Preemie Basics

No woman ever expects to give birth prematurely, yet about one in eight American moms deliver before their 37th week of pregnancy. And the minute preemies are born, they have many special healthcare needs. While the vast majority of preterm babies -- even those who weigh a little under 2 pounds -- survive and even thrive, often their parents are just not prepared. We've pulled together a guide to nurturing your baby in the NICU (neonatal intensive care unit) and at home.

Breastfeed Your Preemie, If You Can

Because preemies grow at a faster rate than full-term newborns, they have special nutrient needs. Preterm formulas can provide all the nourishment your baby needs to develop, but your breast milk has one advantage: It contains antibodies that will protect him from infections his immune system can't fight off. "As soon as her baby is born, a mother will start producing milk," says Toby Debra Yanowitz, MD, a neonatologist at Magee-Womens Hospital of the University of Pittsburgh Medical Center. "We see babies born at 24 to 25 weeks whose moms start pumping within hours of delivery." Babies born before 32 to 34 weeks are usually too immature to suck from a breast or a bottle, but NICU nurses will feed your milk through a tube inserted into your baby's nose or mouth.
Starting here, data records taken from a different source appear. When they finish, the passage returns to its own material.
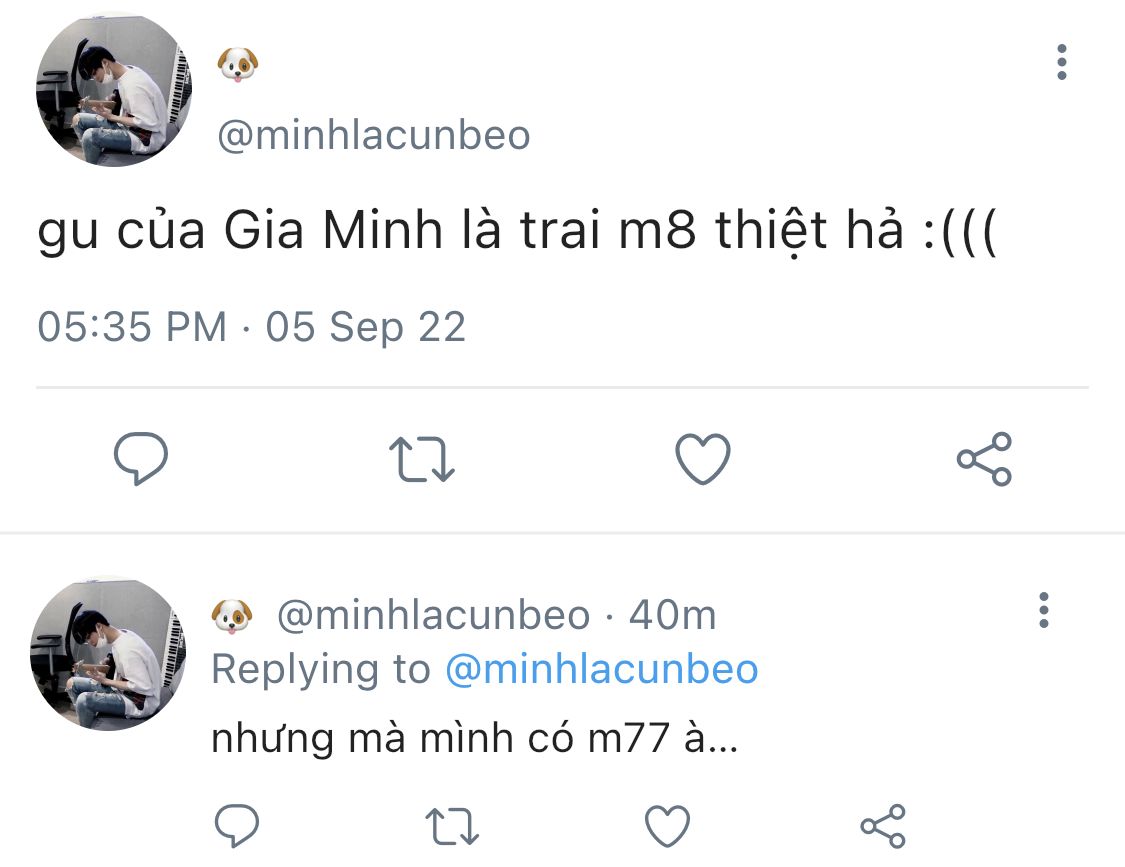Screen dimensions: 1125x867
Task: Retweet the reply mentioning m77
Action: [x=452, y=826]
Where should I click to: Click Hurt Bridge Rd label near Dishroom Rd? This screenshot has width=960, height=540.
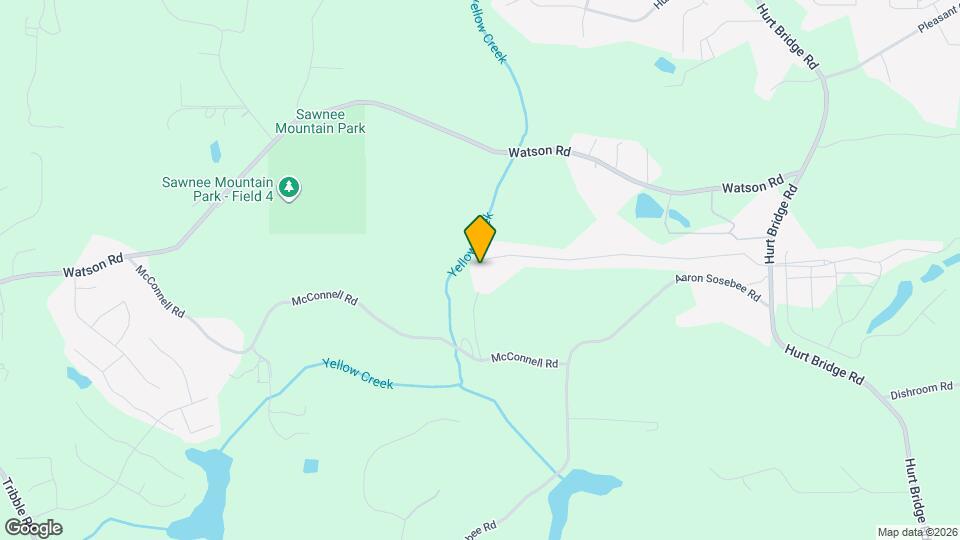[x=824, y=364]
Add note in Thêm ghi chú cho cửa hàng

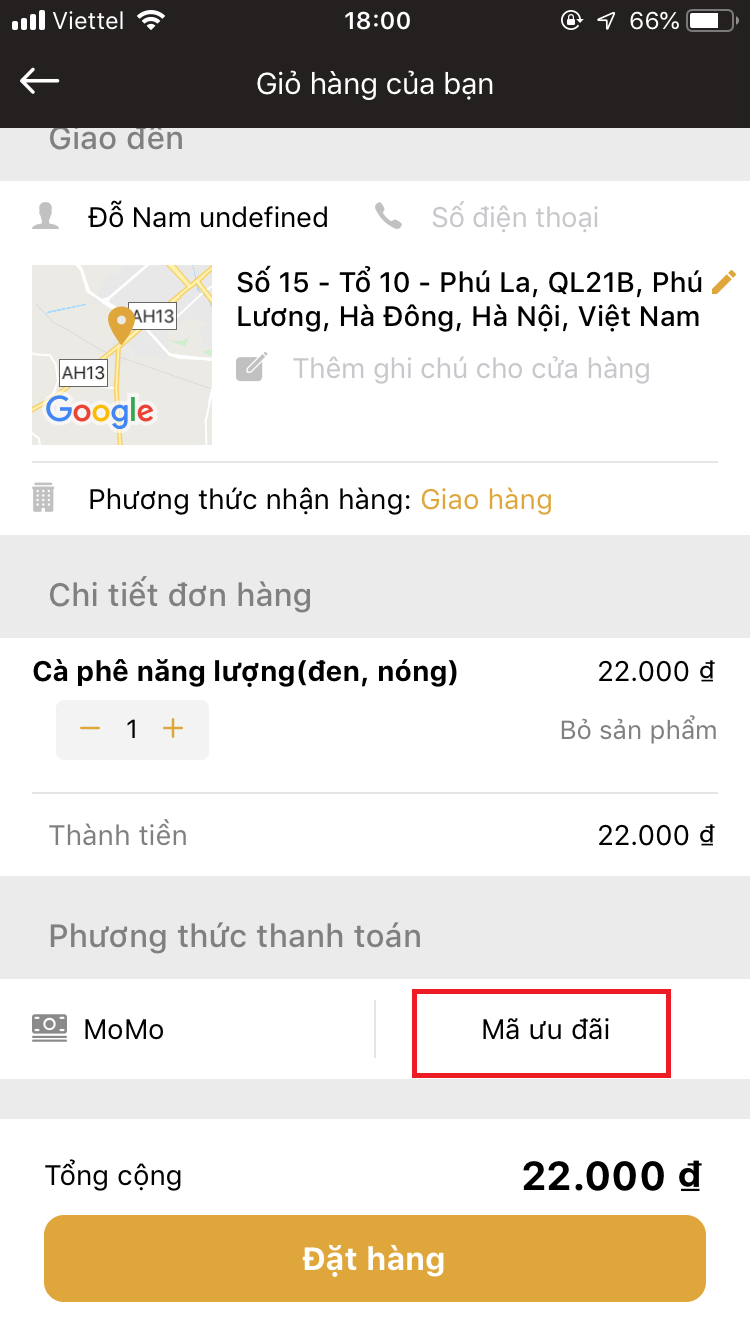(x=471, y=369)
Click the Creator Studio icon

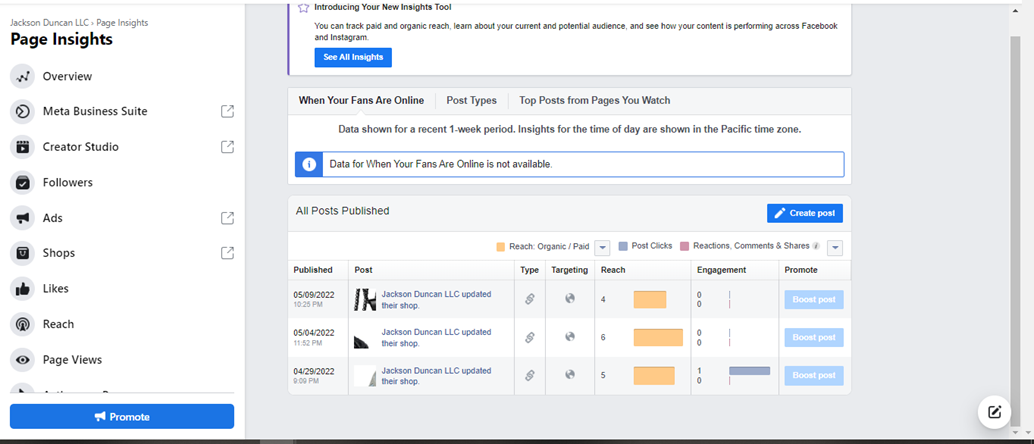[x=22, y=147]
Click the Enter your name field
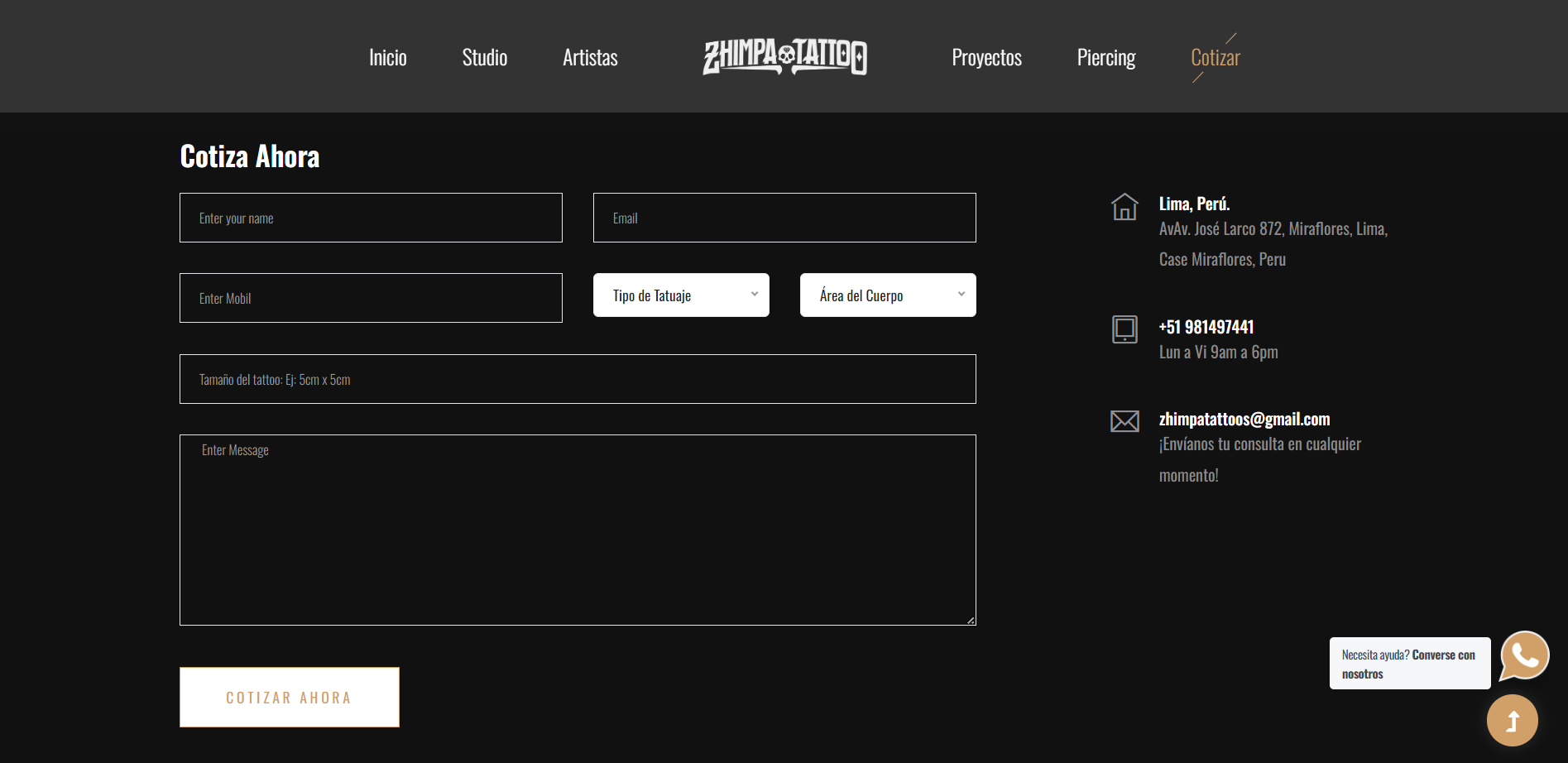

Perhaps one of the best arguments for pumping (which you need to do every three hours until your baby can nurse) is how it will make you feel. "With their baby in the NICU, a lot of moms feel helpless," says Mandy Brown Belfort, MD, a neonatologist in the NICU at Children's Hospital Boston. "Breastfeeding gives you a sense of empowerment because you know you're the only person who can provide this for your baby."